Monte Carlo simulations of restricted primitive electrolytes in a 2D non-Euclidean geometry

Abstract

Monte Carlo simulations of a restricted primitive model (RPM) electrolyte on the 2D surface of a sphere are reported. The initial quasi-random ion positions were generated using a Halton sequence. Equilibration of the system from the quasi-random starting configuration was quite rapid and typically required less than 10 successful moves per particle. The internal energy, U, and ln γ_±, where γ_± is the ionic activity coefficient, did not depend upon N, the total number of ions, but the heat capacity, C_v, did.

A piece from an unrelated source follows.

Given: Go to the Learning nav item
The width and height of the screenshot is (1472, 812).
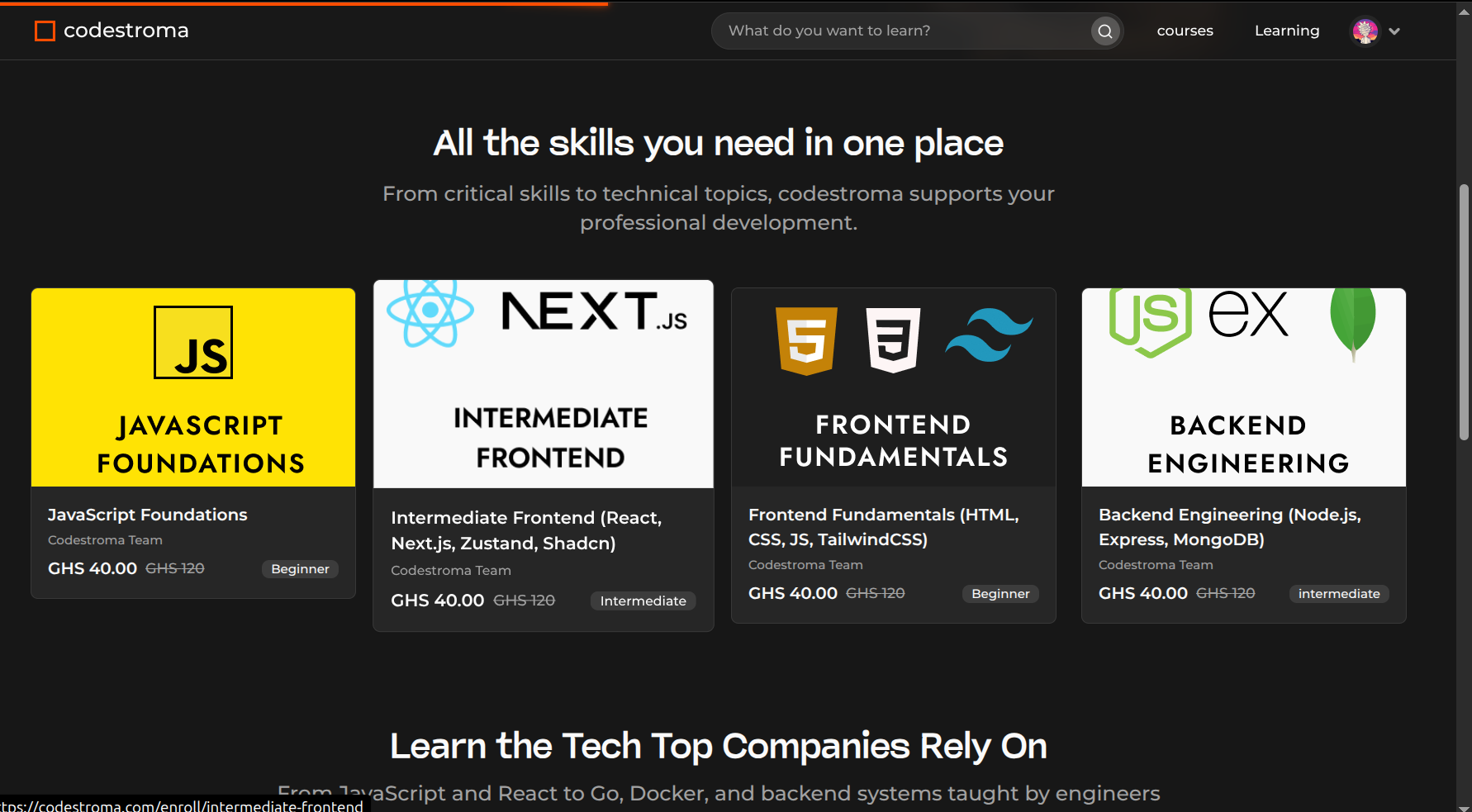Looking at the screenshot, I should pyautogui.click(x=1286, y=31).
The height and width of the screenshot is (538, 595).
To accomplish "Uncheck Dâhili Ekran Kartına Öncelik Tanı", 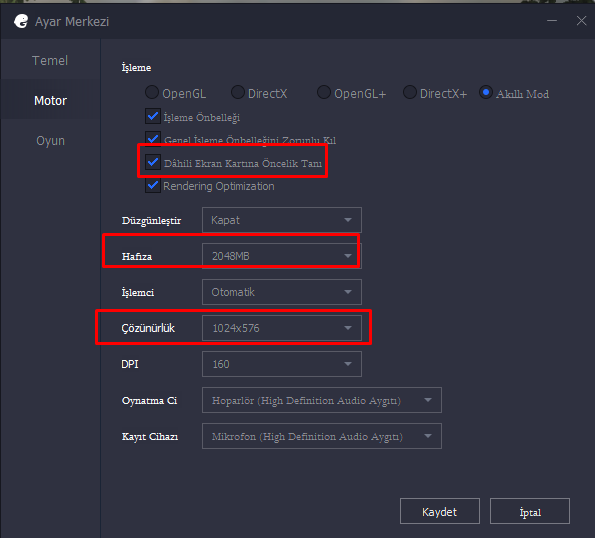I will 153,162.
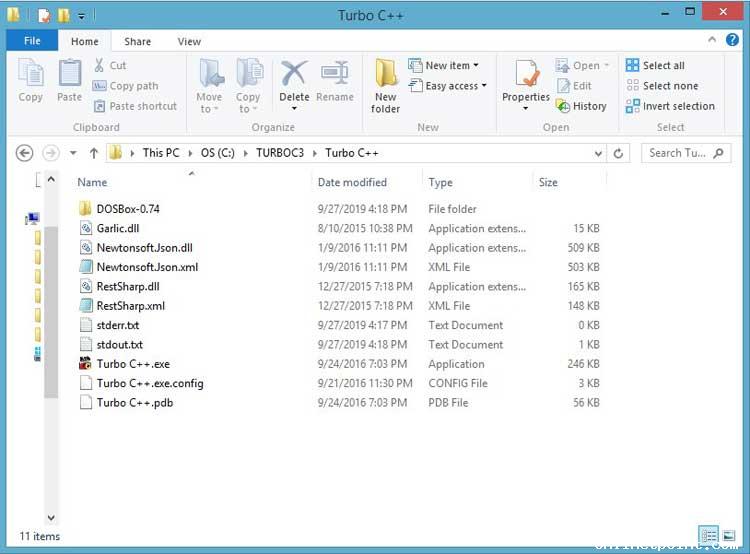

The internal energy also scaled linearly with r_±⁻¹, where r_± is the ionic radius. The internal energy, as a function of concentration for 1:1 and 2:2 electrolytes agreed unusually well with the energies calculated from 3D cubic geometries, especially when differences in the ionic radii were accounted for. The ln γ_± values agreed reasonably with the values from 3D cubic geometries at lower concentrations, but the reported 3D values exhibit an unrealistic upward curvature at higher concentrations which our 2D results did not. The cause was found to be the use of the particle insertion method. The hybrid particle method was found to give more consistent and realistic values. The internal energy also depended upon the charge product (q_iq_j) and inversely upon the solvent permittivity, although neither relationship was purely linear. Distributions of ion numbers lying within the Bjerrum distance and pair correlation functions clearly indicated ion association and the formation of strings or chains of ions with alternating charge. These structures were confirmed by plotting the ion positions on the surface of the sphere. The fact that dimensionality and curvature had no apparent effect upon the results may be due partly to the fact that ion association gives rise to predominantly 1D structures (chains) which will not be seriously affected by 2D or 3D spaces.